Poco después una pesada nube de humo se disipaba antes de alcanzar las persianas entreabiertas.
Continuó.
—Cuando nos conocimos ella fumaba mucho. Le pedí que lo dejara. Le dije que me disgustaba ese olor, y también están las manchas en las uñas, los dientes... Ya ve, ahora los dos fumamos.
(...)
Quedó mirando el cigarro, el extremo consumido del cigarro.
Luego prosiguió:
—Me hubiera gustado mucho tener hijos con ella, al menos uno. Ahora nos sentamos por las tardes en algún lugar, encendemos un cigarro y dejamos pasar el tiempo. Tratamos de no pensar. Siempre está esa angustia imperceptible flotando en el aire, como la nicotina. ¿Ve?
Encendió un nuevo cigarro y expulsó el humo hacia el techo.
—He leído que el hábito de fumar provoca cerca del 30 por ciento de las muertes por cáncer. Es solo un comentario. Usted es médico, por supuesto, pero de aquííí —se golpea un par de veces la sien con el dedo índice. Luego recuesta la cabeza en el espaldar del sillón.

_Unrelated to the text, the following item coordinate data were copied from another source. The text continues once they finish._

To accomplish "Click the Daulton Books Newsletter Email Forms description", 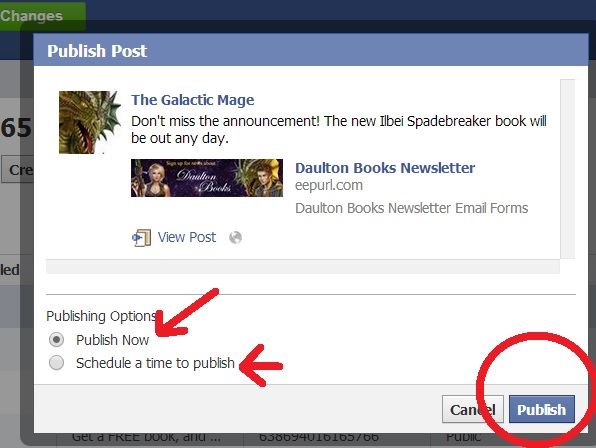I will coord(412,208).
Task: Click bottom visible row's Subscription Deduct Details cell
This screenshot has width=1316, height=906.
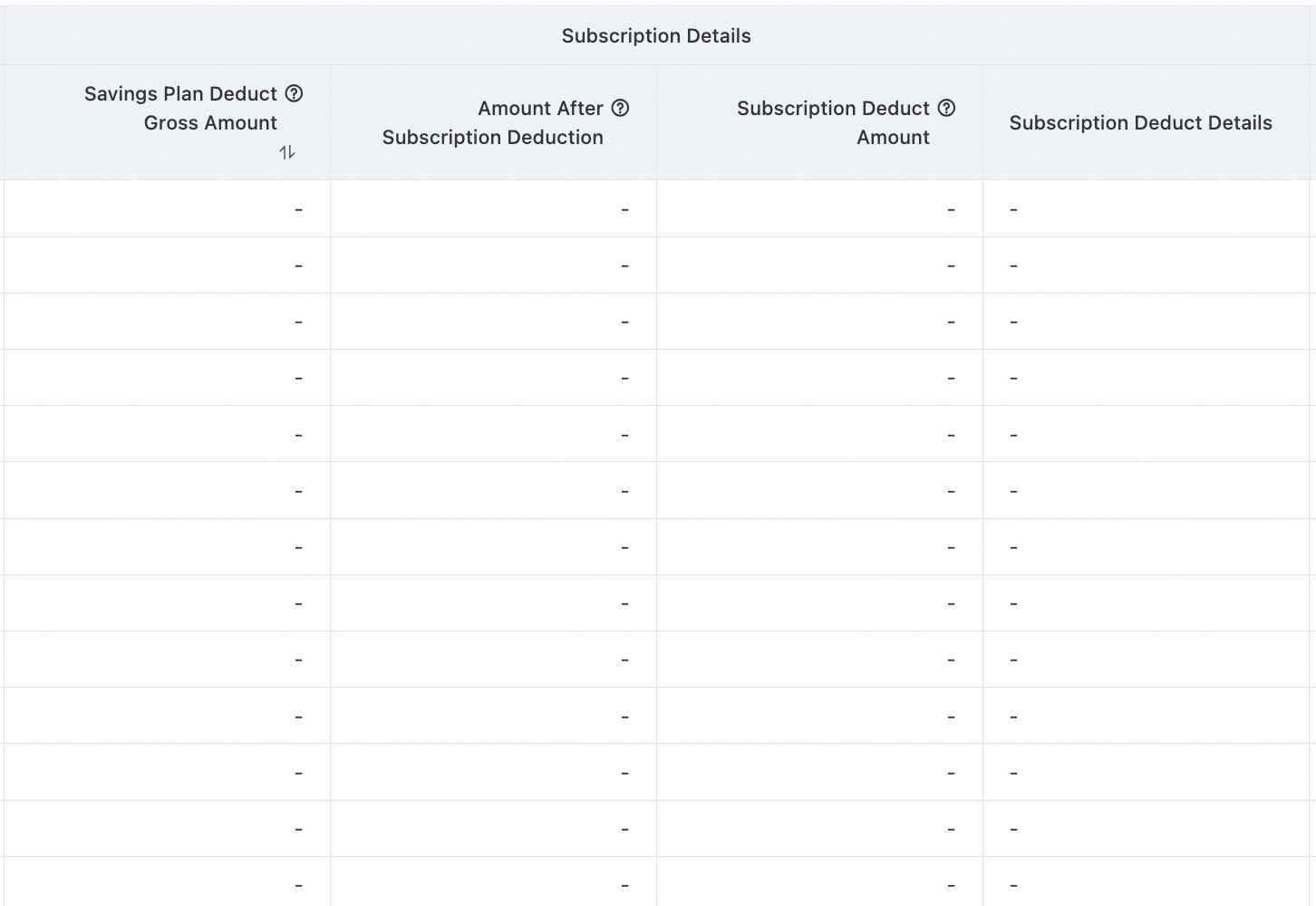Action: [1147, 882]

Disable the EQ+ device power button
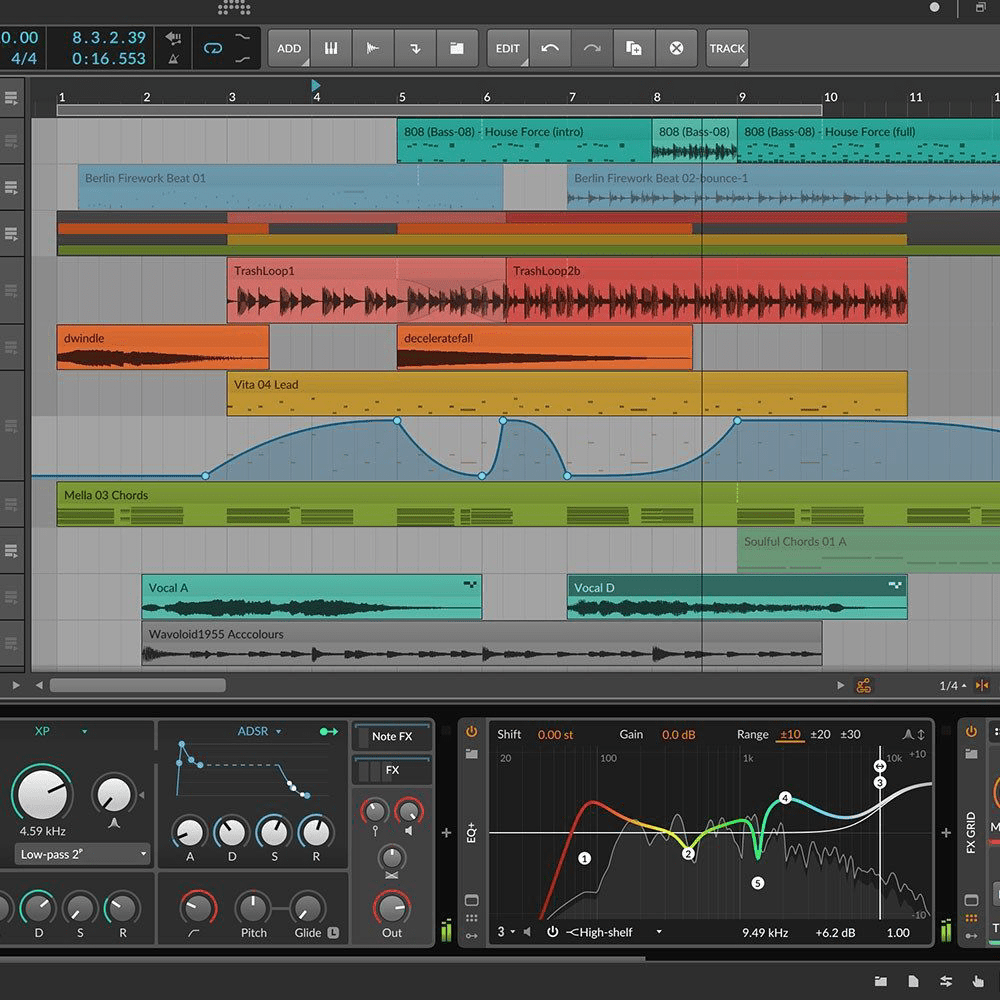(x=470, y=731)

—Por cierto, ¿usted tiene hijos?
Quizá todo se resume a eso: miedo al final. Terror a no pronunciar las palabras correctas y terminar reconociendo lo absurdo de este juego, el de vernos algunas mañanas, algunas tardes, fingir cercanías. O digo todo esto porque es agradable mantener la puerta abierta. Creo que a ella le sucede igual. Saber que del otro lado hay una luz encendida, alguien que espera. ¿Y por qué no?, lo demás es solo eso: miedo.
Las palabras correctas.
Su voz reapareció tras una nube de humo.
—¿Usted tiene hijos? —pregunta de nuevo.
Yo quedo atrapado por el humo del cigarro. Él parece desistir, cambia de tema.
(...)
Siempre hay señales, solo tenemos que poner atención. Pero a veces no queremos ver. Es preferible no ver, andar a ciegas por toda la casa, tropezarse el uno con el otro, sordos, mudos; hasta que todo nos revienta entre las manos. Entonces nos preguntamos qué sucedió, intentamos revivirnos, coser los pedazos.
Recoger los pedazos.
Levanté la vista. Él se había secado la cara y fumaba, más tranquilo ya. Pensé decirle: lo estás haciendo bien, discúlpame, soy un idiota y hoy...
Por suerte él habló primero.
—Todo ha sido muy rápido —dijo—. Ella es valiente. Ahora estamos aprendiendo a ver pasar el tiempo. Uno nunca cree que eso sea algo que se pueda aprender. Contar los meses, las semanas, los días. Para al final verla partir sin remedio.
Volvió a quedar en silencio.
A pesar de todo tiene razón. Laura siempre se va. Incluso cuando está a tu lado y la ves dormir tranquila, y te acercas, hueles su pelo, acaricias ese rostro donde se dibuja algún placer, la escuchas pronunciar un nombre cualquiera, no el tuyo. No sabes de quién es la culpa. Entonces decides soltar todo y largarte. Piensas que es lo mejor, lo único posible. Es fácil pensarlo junto a la ventana, cualquier noche, despacio para no despertar a la ausencia en la que se ha convertido. Buscas un trago. Algo de música donde Fito Páez le guiñe un ojo a Sabina y diga que estar con ella es la soledad al cuadrado. La vida no es complicada, nosotros sí.
Él me miraba escribir, no decía nada.
¿La vida no es complicada?
—¿Entonces? —preguntó por fin.
—Entonces...
Cerré el cuaderno. Miré los cigarros sobre la mesa. Recordé que era cierto, a Laura también le gusta fumar. El hombre frente a mí pareció leer mis pensamientos, agarró la caja. Pensé en pedirle uno, lo hice.